L’enregistrement des propos d’une personne à son insu n’est pas autorisé car déloyal. La diffusion de la voix d’une personne comme son image implique son accord préalable. La collecte de telles informations porte en effet atteinte à « l’image sonore de la personne » selon l’expression jurisprudentielle, mais également au secret des communications.

05 | Peut-on reproduire des propos écrits ou oraux tenus par une tierce personne appartenant à la société ?

Comme il est possible de faire état d’une expérience d’achat, il est possible de relater le dialogue avec les vendeurs ou les personnes de la société. Il est préférable de rendre anonyme le récit, sans donner de nom « Mr GUYLOI » ou le prénom « Mike » du vendeur ou du service après-vente. Mieux vaut éviter d’être à l’origine du licenciement d’un vendeur, fut-il discourtois.

06 | Peut-on émettre une critique sur son blog en citant les conditions générales de ventes ?

En l’état, il apparaît normal de pouvoir citer un bref extrait des conditions générales de ventes d’un prestataire. La citation doit émaner d’un consommateur final et non d’un concurrent qui souhaite procéder à une publicité comparative, laquelle devrait apparaître comme telle. La citation doit être brève et préciser la source. En revanche, il est d’usage de solliciter un accord pour émettre un lien hypertexte vers un contrat dans sa totalité. Il faut savoir que certains contentieux émergent par des sociétés qui reprochent à leurs concurrents d’avoir reproduits leurs CGV, à la virgule près. Certaines décisions ont jugé qu’il s’agissait d’actes de concurrence déloyale et d’autres considèrent que ce document juridique n’est pas original et donc pas protégeable par un droit d’auteur (Affaires à suivre donc).

07 | Peut-on créer un groupe Facebook "pour" ou "contre" une marque et inviter les membres à y exprimer leur ressentiment ?

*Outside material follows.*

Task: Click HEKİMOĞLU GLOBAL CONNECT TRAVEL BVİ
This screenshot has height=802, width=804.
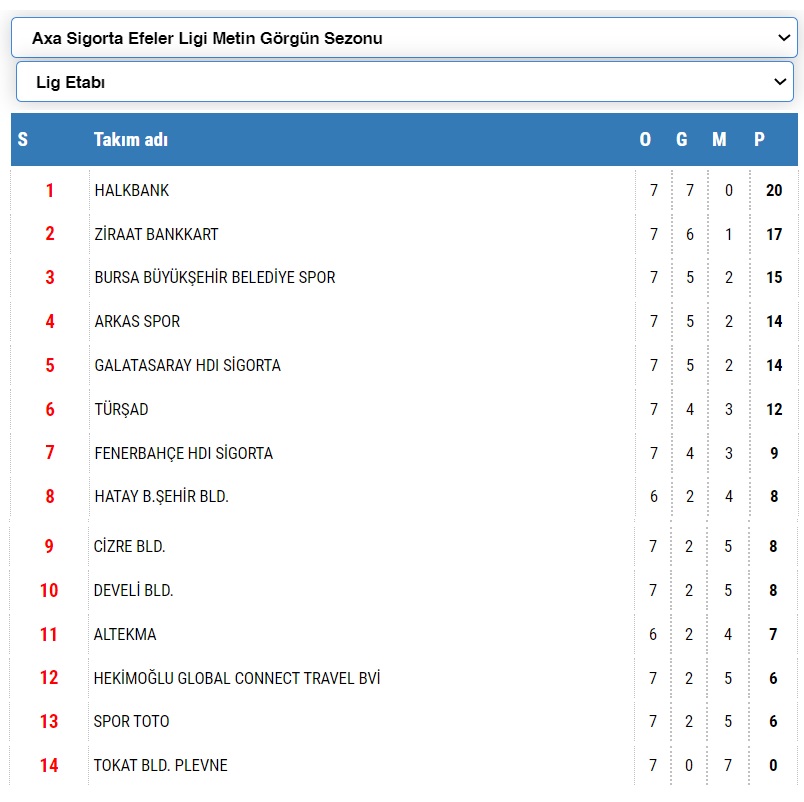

Se réunir pour dénigrer, quelle drôle d’idée... Ce genre d’activité n’est possible que pour dire du mal de ses amis ! :) Plus sérieusement, la stigmatisation directe d’un opérateur économique et l’appel au boycott sont souvent sanctionnés par les Tribunaux. Fédérer des personnes sur des problématiques qui concernent au premier chef des entreprises est moins direct, peut-être moins mobilisateur mais plus conforme au droit. Attention cependant à la publicité indirecte pour l’alcool (« communauté des buveurs de pastis ») ou de tabac (« communauté des fumeurs de havanes cubains ») ou les médicaments qui sont très réglementés.